You'll most probably will not be able to install #!CrunchBang from live CD. Stupid Sony PCMCIA CDROM (which has "recovery" switch on the back) would be lost by LiveCD (or installer? or casper? or...?) in the middle of #! boot. What to do: just make a copy of everything on #! CD to USB drive and insert it before first boot. #! is smart enough to search for alternative file locations automatically if CD fails. Cool! Everything installed. Slow enough, but hey, it's USB1.

Almost all the hardware recognized fine out of the box. Sound, fn key, touch pad scrolling (nice!), screen brightness, power / battery functions, num lock, Sony's PCMCIA CD/RW/ROM, LAN, PCMCIA WLAN (SMC G card would not blink LEDs though, such a gift!), etc. Now I have to find a way to program JogDial (it was perfectly recognized as well) and fn+volume control button.

The only nasty problem which took some time to figure out how to deal with was video. After install it would only introduce 800x600 and 640x480 modes which look odd on 1024x768 screen. Interestingly enough the i815 chip was perfectly recognized by the system but it would produce "Capabilities: access denied" with fspci -nnv. Same goes to monitor capabilities. This issue was common to Debian/Ubuntu based distributions such as Xubuntu or LinuxMint. Slackware based ZenWalk was absolutely fine recognizing video but failed with CDROM and a few other things.

Some investigation helped to modify xorg.conf file and it worked perfectly.

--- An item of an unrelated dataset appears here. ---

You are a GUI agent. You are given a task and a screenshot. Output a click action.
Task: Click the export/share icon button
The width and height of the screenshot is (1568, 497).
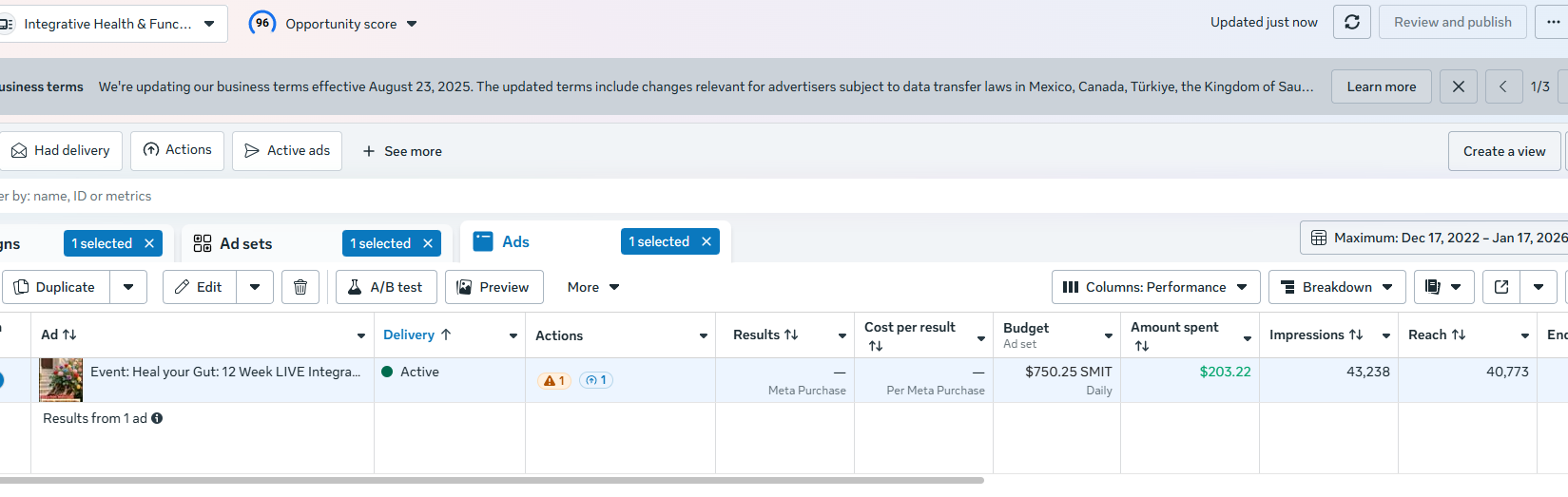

sudo pico /etc/X11/xorg.conf

Section "Device"
Identifier "Configured Video Device"
EndSection

Section "Monitor"
Identifier "LCD Panel 1024x768"
Option "DPMS"
HorizSync 31.5-48.5
VertRefresh 40-70
EndSection

Section "Screen"
Identifier "Default Screen"
Device "Configured Video Device"
Monitor "LCD Panel 1024x768"
DefaultDepth 16
SubSection "Display"
Depth 16
Modes "1024x768"
EndSubSection
EndSection

You can also put Depth 24 if you wish. Both worked perfectly in my case but some guys would complain it would not work on their systems.

Big thanks to my cousin Kerill for hands-on linux geekry course.

Add new comment
Comments
Just got #!CrunchBang working

Just got #!CrunchBang working at about the same Sony laptop. Thanks for install boot tips, really a time saver.

Thanks

Thanks for the tips. I know a friend of mine who might find this useful. I'll pass it on! Cheers. Business Minder

fspci -nnv

Hi,

I might be wrong but fspci -nnv does not work in Crunchbang 9.04. Could this be a typo and in fact should read lspci -nnv which does work.

Otherwise great post.

thanks

markofealing

The post was about 8.10

The post was about Crunchbang 8.10 where fspci -nnv worked just fine.

So folks with Crunchbang 9.04 should go with lspci -nnv

Thanks for this hint!

This worked great! Countless

This worked great! Countless days and night trying to get it right. Awesome! Thank you. Worked on my desktop P4 2.8 800Fsb Nvidia GeForce 5200 Dual vga Kogi 17" LCD Linux Mint 8 KDE.

Will work on more Ubuntu based distributions. Nice!

Nice! Then we could assume this tip will work on much more Ubuntu based distributions then I thought (like Linux Mint, Xubuntu and so on).